-- READING TEXT --
_____

Montpelier
When I was just a feckless youth, and beginning to think of doing things I knew I shouldn’t, I was often jerked back from planned indiscretions by the saying, “Our family doesn’t do things like that.” In subsequent years I managed to disprove that notion pretty thoroughly, as well as the biblical advice about bending the twig and influencing the growth of the tree. I’m still surprised at the lack of anxiety with which I switched, during my freshman year in college, from the Genesis versions of the Earth’s creation to the notion of billions of years of phylogeny that had led thus far to the physical results evident all around us.
There was also in this transformation in world view another lesson: the often crippling effects of ideology in decision-making and the importance of evidence-based decisions.
A perfect example is the incidence of unplanned teen pregnancies in areas of the nation in which abstinence-only sex education is the rule, as opposed to the results reported in districts where it’s assumed that teens will have sex and are thus taught birth-control techniques. I’ll be among the first to admit a faint nostalgia for the good old days when a bride who wore white did so as a symbol of “purity,” but also among the first to recognize that it was often a fantasy born of ideology and unreality, a frame imposed by a romantic image of the world upon the actual.

_____

-- EXTRACTED MATERIAL --
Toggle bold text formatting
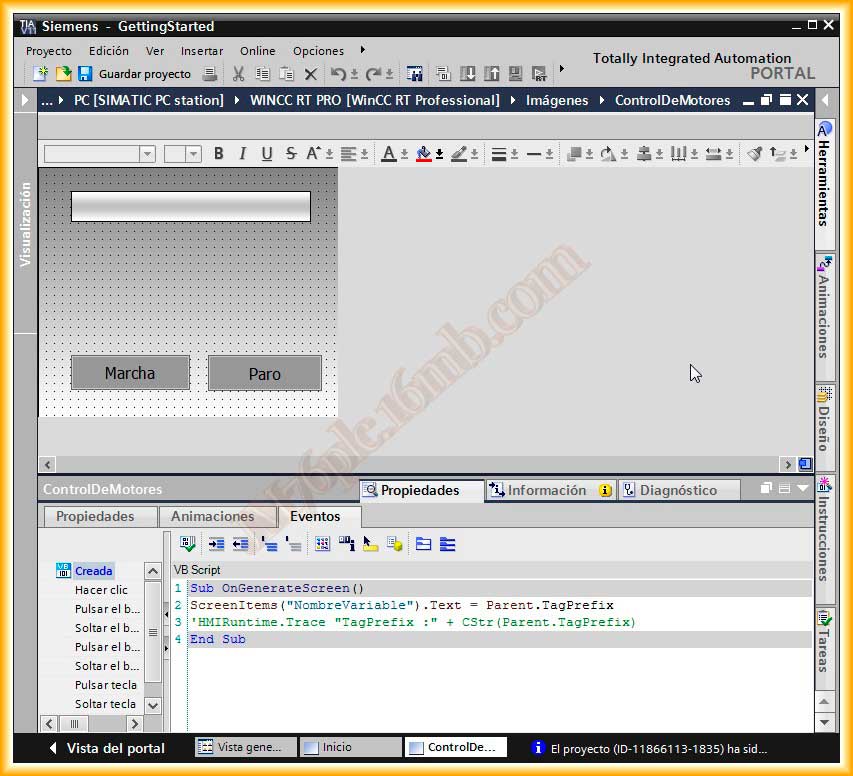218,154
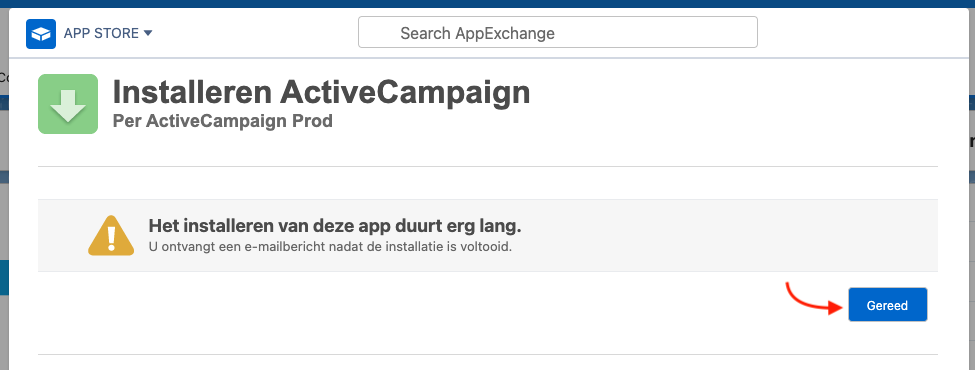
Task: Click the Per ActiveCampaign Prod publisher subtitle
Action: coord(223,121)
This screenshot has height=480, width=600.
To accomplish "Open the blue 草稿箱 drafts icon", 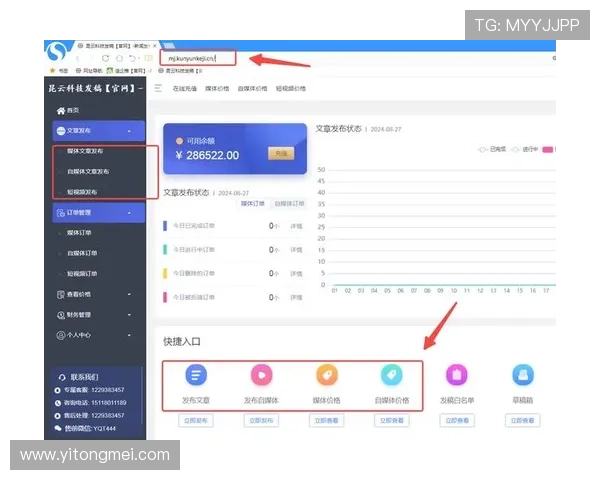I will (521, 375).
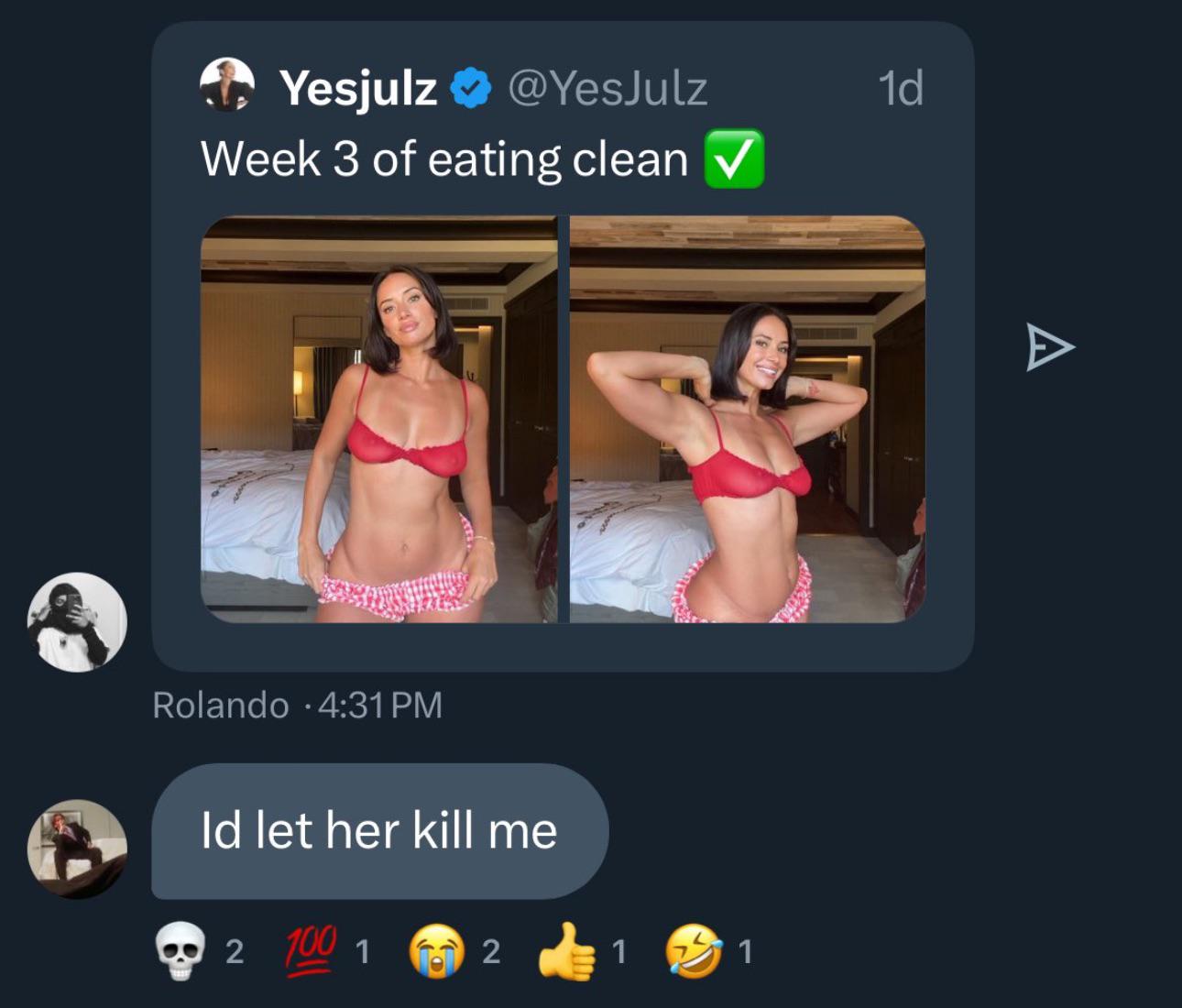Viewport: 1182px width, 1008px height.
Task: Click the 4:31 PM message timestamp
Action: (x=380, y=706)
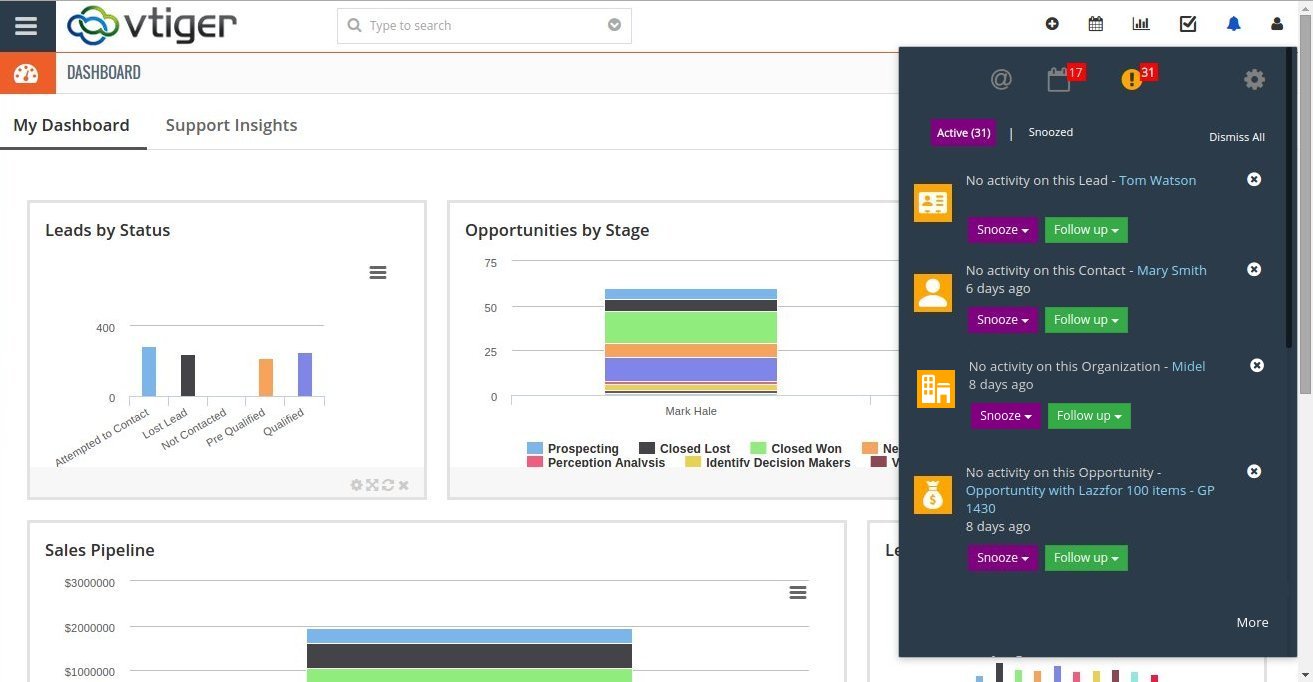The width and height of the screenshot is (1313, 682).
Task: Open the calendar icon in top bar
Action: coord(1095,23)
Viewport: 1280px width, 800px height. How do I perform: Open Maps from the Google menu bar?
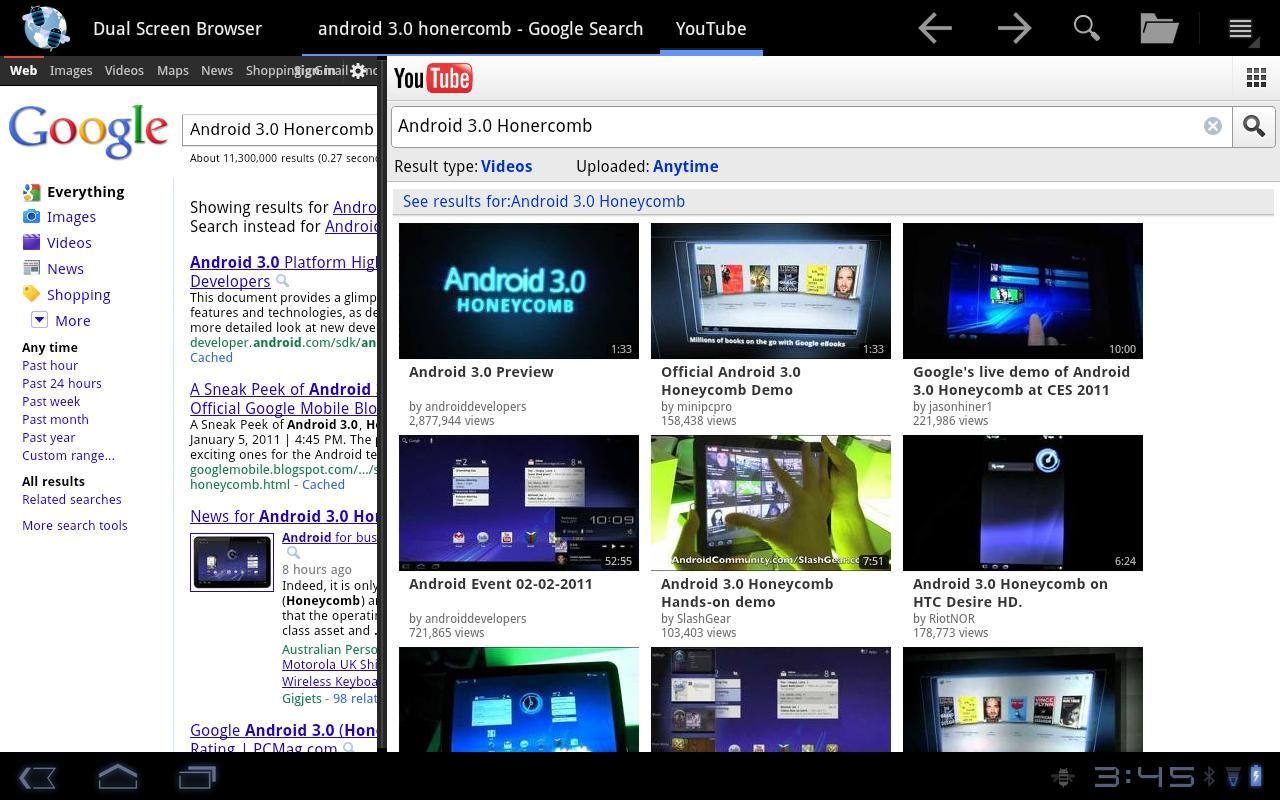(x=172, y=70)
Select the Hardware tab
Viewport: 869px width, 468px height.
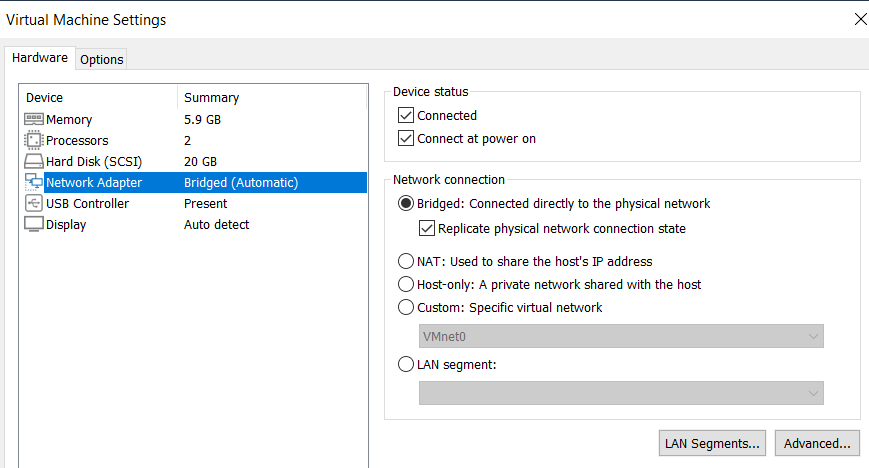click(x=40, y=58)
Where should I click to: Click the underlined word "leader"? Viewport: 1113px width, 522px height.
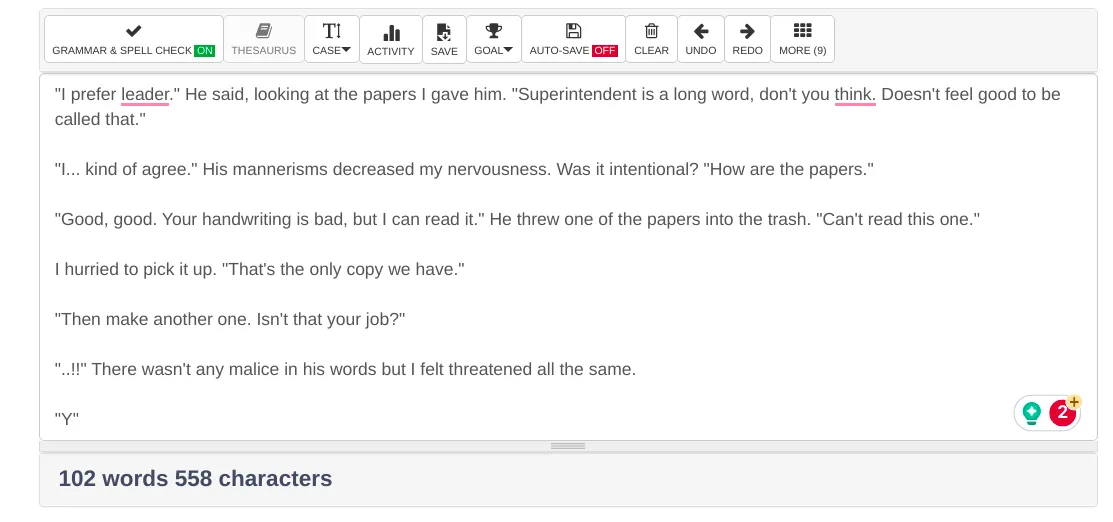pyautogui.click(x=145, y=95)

_____

-- TASKS AND EXERCISES --
A. In the Montpelier essay, during what period did the writer switch from the Genesis versions of the Earth's creation to the notion of billions of years of phylogeny?
B. Do these statements agree with the Montpelier essay? (i) A family saying often pulled the writer back from planned indiscretions. (ii) The writer felt great anxiety about switching away from the Genesis versions of creation. (iii) The writer admits a faint nostalgia for brides who wore white as a symbol of purity.
C. Carry on the Montpelier essay from its final sentence.

-- ANSWERS BY TASK --
A. During the writer's freshman year in college.

B.
(i) Yes: "I was often jerked back from planned indiscretions by the saying, “Our family doesn’t do things like that.”"
(ii) No: "I’m still surprised at the lack of anxiety with which I switched"
(iii) Yes: "I’ll be among the first to admit a faint nostalgia for the good old days when a bride who wore white did so as a symbol of “purity,”"

C.
I suspect that the greatest problems the United States has had and continues to suffer from are the direct result of misguided ideology that flies in the face of facts — and relies, in many cases, upon inaccurate interpretations of the very authority it cites. A very good example is the self-reliant neanderthal neighbor (“like an old-stone savage armed”) of Robert Frost who mends his walls each spring because his father taught him once that “good fences make good neighbors.” Frost, the reality-based partner in this effort, wonders why — “There where it is we do not need the wall: He is all pine and I am apple orchard. My apple trees will never get across and eat the cones under his pines” — but bows before the resolute principle of his neighbor.
The legislative branch of our national, and many state, governments are currently in the grip of middle-aged white men who seem to have drunk deeply of the ideology of Ayn Rand, John Wayne and Franklin Graham — as well of the financial resources of wealthy corporations and individuals. Having spent the last eight years barking at the heels of the Affordable Care Act, they’ve finally caught it, and have crafted some alternatives to it that are stunning in their unresponsiveness to the citizens they purport to assist.
This is where the ideology comes in and skews the result. In the proposed American Health Care Act, as it is called, citizens will be released from the yoke of government oppression and in the best American tradition free to choose their own health care plans — in much the same way that any of us is free to stroll into a Ferrari dealership and pick out the one he or she wants. It’s a triumph of the fantasy that any American can, if willing, raise himself or herself into a state of solvency and competency. But it’s not fact-based.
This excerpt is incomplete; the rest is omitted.